Through comparative case studies, we may better appreciate the charm of Agents. As mentioned earlier, the interaction process of large language models typically involves: the user inputs a task, the large language model directly outputs, the user evaluates based on the output content, and then re-inputs instructions for the large model to process, repeating this until satisfied. In contrast, the interaction process of AI Agents is entirely different: after the user inputs a task, the Agent automatically decomposes it into multiple sub-tasks and determines the order of priority for execution. During processing, the Agent selectively invokes external tools to assist in handling based on task requirements. After completion, the Agent reflects and evaluates, optimizing execution strategies for the next task. Once all tasks are completed, the Agent summarizes and outputs the final result to the user. Therefore, the content output by an excellent Agent is a complete task solution.

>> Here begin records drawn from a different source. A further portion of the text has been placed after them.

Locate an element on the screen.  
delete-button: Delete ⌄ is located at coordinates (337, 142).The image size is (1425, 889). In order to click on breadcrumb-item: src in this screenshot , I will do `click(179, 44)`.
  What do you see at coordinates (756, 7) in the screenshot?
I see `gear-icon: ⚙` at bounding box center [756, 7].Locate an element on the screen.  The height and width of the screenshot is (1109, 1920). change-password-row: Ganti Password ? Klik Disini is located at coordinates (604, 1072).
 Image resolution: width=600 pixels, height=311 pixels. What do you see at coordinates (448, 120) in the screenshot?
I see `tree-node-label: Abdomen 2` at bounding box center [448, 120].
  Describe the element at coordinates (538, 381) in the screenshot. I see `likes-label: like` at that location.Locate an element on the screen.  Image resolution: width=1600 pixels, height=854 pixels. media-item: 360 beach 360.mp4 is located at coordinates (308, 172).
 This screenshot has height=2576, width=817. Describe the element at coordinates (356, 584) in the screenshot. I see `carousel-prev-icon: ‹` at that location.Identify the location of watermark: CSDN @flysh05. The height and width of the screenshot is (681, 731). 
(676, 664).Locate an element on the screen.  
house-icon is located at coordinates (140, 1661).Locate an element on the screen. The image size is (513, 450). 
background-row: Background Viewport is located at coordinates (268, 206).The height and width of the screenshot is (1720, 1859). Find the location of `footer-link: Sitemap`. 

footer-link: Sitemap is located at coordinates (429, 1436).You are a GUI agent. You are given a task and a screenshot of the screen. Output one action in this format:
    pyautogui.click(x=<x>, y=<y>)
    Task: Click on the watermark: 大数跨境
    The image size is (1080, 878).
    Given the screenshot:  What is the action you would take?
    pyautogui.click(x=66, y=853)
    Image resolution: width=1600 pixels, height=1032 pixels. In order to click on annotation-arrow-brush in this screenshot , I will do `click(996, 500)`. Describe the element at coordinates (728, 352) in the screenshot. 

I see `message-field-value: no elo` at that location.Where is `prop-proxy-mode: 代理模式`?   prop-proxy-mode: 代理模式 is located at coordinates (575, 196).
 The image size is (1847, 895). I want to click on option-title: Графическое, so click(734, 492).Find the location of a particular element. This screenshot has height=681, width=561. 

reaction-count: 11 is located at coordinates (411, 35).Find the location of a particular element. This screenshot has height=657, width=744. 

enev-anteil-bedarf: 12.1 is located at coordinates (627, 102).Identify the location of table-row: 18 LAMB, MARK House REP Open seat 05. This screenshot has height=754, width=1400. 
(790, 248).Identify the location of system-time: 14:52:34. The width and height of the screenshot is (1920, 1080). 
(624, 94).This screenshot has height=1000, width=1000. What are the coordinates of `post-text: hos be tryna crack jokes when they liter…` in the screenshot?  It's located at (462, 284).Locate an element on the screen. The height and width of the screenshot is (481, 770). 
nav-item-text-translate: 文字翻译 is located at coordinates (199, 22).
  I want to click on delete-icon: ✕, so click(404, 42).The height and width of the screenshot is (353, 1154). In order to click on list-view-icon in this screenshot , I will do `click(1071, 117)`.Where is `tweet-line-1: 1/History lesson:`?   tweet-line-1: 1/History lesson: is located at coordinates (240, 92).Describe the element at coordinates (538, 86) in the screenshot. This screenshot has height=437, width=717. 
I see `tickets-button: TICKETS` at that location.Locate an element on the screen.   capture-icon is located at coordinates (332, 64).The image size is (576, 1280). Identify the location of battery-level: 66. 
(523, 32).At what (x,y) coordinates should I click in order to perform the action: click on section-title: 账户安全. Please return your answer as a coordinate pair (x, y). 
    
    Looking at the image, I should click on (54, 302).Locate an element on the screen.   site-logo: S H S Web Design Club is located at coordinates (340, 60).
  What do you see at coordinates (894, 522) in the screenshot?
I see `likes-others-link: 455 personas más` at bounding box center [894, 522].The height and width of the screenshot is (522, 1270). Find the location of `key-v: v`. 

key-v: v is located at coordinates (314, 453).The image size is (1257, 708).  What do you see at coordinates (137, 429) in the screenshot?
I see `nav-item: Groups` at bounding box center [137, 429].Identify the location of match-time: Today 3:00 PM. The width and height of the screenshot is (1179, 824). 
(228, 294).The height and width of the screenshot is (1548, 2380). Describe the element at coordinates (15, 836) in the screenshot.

Professor Andrew Ng’s team conducted comparative experiments on programming issues between large language models and Agents, discovering that the output accuracy of GPT-3.5 and GPT-4 was 48% and 67%, respectively, while models using Agent architecture achieved higher output quality with accuracy approaching 95%.

So I summarize several significant characteristics of Agents compared to large language models:
First, they possess planning and decision-making capabilities. Unlike large language models, which operate without regrets, Agents are closer to human thinking, finding the optimal heuristic for task objectives through exploration and iterative trial and error.
Second, they have memory capabilities, freeing themselves from the context limitations of large language models. Agents can remember users’ preferences and usage habits, summarizing and storing context in a database, enabling large language models to better understand long texts and handle complex dialogues.
Third, they have the ability to invoke tools. Under the Agent architecture, they can help unit models recognize their capability boundaries by invoking external tools or other models to solve corresponding problems.
Fourth, they have a cooperation mechanism, capable of collaborating with multiple models or combinations of multiple Agents to achieve complex workflows. For example, in the scenario of formulating product strategies, growth Agents and commercialization Agents can be likened to a company’s marketing operations team and commercialization team, engaging in multi-objective trade-offs in user scale and commercial revenue, ultimately allowing AI to devise a product strategy that balances both sides’ demands.